[[ DATA SHOWN, beginning ]]

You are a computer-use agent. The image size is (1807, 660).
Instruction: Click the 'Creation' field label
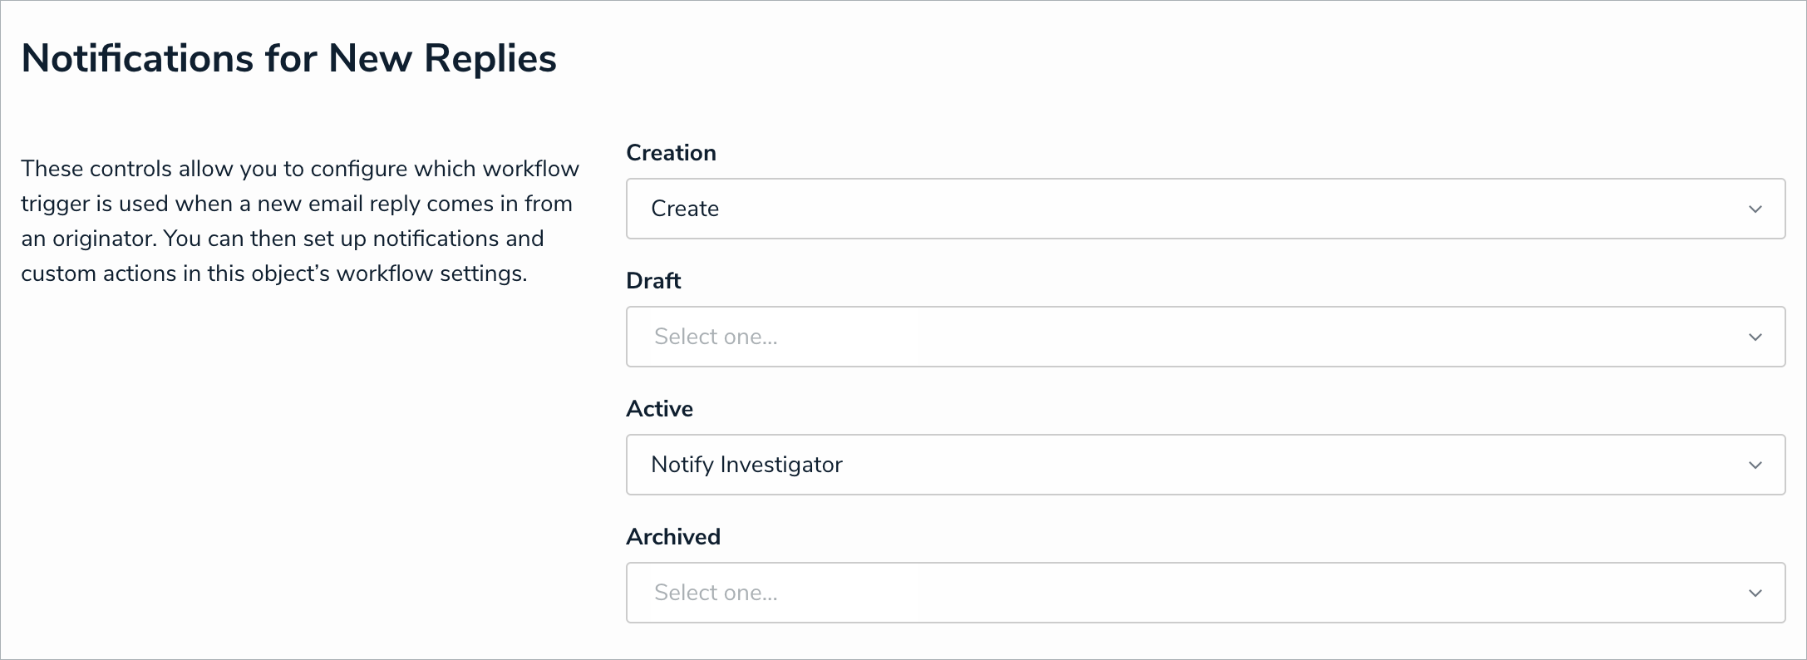[671, 153]
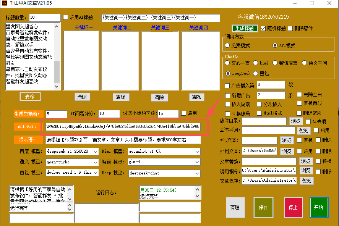This screenshot has height=226, width=339.
Task: Click into the API-KEY input field
Action: click(x=122, y=126)
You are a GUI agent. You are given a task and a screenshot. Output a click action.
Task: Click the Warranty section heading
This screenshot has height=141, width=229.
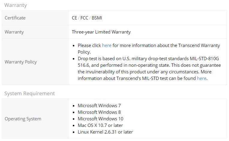tap(16, 5)
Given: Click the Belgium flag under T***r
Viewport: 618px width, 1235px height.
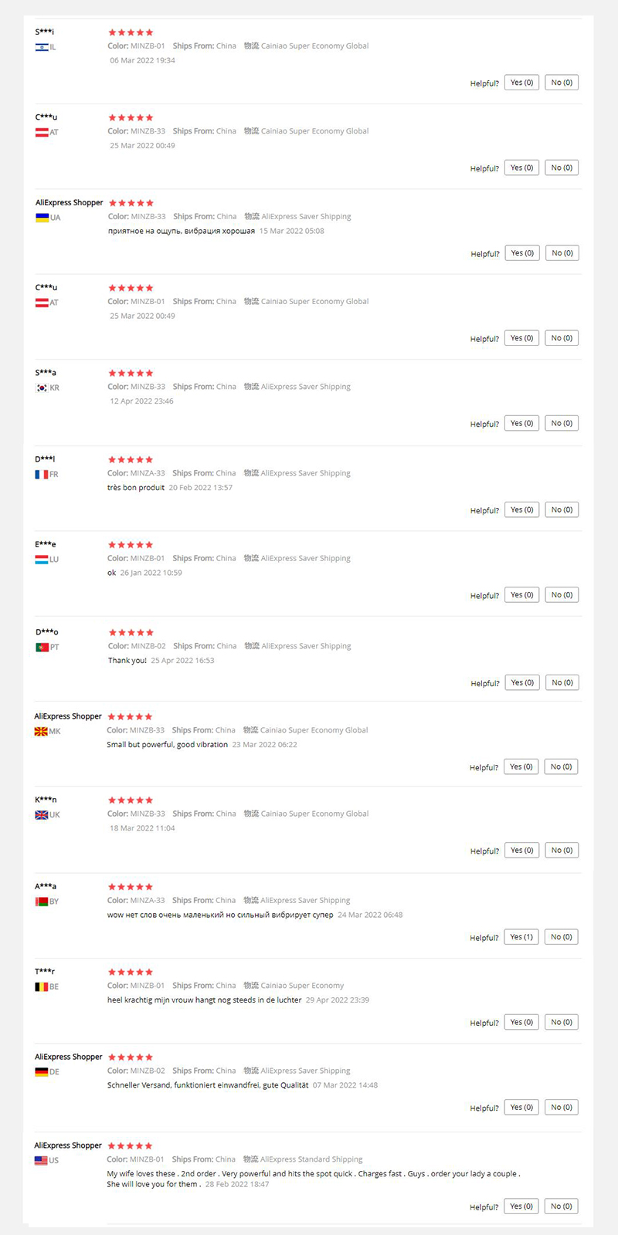Looking at the screenshot, I should [x=42, y=986].
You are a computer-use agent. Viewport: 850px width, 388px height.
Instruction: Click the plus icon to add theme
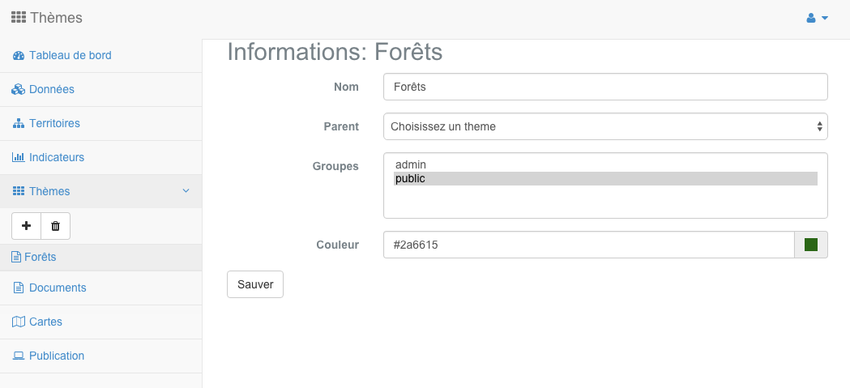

[[ DATA SHOWN, end ]]

*WORK REQUIRED*
A complete answer reproduces every line of the records in which the word "agent" occurs.

*YOUR RESPONSE*
You are a computer-use agent. The image size is (1807, 660).
You are a GUI agent. You are given a task and a screenshot. Output a click action.
You are a computer-use agent. Viewport: 850px width, 388px height.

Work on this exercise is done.